**Problem statement:** Write out, please, the lines from the beginning of the material to the line with "You are a computer-use agent. Viewport: 405px", including both ends and nothing else.
============
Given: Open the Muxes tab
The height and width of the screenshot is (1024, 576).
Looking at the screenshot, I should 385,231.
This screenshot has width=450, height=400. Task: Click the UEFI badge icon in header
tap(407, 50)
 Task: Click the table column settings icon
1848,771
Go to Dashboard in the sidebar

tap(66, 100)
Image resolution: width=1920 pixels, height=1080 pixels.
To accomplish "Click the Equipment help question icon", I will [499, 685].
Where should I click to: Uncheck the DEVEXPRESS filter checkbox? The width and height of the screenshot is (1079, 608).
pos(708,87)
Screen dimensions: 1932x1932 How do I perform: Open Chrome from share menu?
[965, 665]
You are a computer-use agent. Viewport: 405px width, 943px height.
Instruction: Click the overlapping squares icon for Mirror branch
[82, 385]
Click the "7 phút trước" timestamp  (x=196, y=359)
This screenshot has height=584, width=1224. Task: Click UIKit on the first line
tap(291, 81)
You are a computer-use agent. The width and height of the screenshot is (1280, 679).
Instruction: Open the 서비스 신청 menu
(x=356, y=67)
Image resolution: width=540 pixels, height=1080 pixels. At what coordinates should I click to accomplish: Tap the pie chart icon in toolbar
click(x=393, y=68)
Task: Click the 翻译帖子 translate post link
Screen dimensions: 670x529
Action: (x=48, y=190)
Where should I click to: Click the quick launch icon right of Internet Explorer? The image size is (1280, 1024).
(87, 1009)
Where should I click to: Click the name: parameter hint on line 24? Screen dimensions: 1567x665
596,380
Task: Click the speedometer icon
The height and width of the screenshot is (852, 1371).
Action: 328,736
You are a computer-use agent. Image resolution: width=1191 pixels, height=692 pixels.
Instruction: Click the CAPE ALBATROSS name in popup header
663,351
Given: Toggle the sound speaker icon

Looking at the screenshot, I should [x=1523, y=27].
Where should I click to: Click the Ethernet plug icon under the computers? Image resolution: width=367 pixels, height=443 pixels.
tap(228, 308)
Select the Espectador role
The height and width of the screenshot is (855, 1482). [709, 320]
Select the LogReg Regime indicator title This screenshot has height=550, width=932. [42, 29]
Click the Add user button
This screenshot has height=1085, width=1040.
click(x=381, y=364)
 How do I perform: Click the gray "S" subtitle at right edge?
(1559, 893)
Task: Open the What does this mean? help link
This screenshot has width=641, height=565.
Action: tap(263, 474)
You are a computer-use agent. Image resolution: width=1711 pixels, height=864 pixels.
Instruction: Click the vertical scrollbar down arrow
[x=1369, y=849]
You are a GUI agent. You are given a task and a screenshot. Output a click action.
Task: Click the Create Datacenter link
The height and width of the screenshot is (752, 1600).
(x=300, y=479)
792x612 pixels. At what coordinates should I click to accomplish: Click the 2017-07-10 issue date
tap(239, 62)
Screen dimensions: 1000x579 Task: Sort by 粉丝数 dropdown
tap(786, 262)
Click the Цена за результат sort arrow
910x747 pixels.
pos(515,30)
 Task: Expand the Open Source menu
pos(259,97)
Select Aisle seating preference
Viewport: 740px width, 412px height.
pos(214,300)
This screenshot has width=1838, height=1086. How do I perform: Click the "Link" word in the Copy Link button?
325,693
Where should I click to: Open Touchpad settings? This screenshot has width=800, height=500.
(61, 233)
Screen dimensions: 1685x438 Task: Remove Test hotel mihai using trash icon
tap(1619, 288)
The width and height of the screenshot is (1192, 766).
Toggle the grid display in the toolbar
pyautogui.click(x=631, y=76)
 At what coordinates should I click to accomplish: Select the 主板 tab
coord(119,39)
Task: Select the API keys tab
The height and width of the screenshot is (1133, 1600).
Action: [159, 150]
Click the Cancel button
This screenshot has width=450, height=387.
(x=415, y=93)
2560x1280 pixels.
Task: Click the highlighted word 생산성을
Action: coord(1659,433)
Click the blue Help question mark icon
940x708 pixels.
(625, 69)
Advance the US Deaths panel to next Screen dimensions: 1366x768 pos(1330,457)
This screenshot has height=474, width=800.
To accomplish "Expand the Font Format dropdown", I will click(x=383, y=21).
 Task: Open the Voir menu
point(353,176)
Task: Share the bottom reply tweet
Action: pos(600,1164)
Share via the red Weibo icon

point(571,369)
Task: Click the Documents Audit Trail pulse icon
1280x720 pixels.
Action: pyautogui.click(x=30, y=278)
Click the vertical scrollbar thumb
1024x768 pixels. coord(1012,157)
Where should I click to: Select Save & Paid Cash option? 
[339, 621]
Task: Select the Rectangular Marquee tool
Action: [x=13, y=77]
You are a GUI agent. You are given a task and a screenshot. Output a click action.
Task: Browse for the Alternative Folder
============
**Written response:**
Given: Open the Muxes tab
The height and width of the screenshot is (1024, 576).
Looking at the screenshot, I should 385,231.
This screenshot has width=450, height=400. Task: Click the UEFI badge icon in header
tap(407, 50)
 Task: Click the table column settings icon
1848,771
Go to Dashboard in the sidebar

tap(66, 100)
Image resolution: width=1920 pixels, height=1080 pixels.
To accomplish "Click the Equipment help question icon", I will [499, 685].
Where should I click to: Uncheck the DEVEXPRESS filter checkbox? The width and height of the screenshot is (1079, 608).
pos(708,87)
Screen dimensions: 1932x1932 How do I perform: Open Chrome from share menu?
[965, 665]
You are a computer-use agent. Viewport: 405px width, 943px height.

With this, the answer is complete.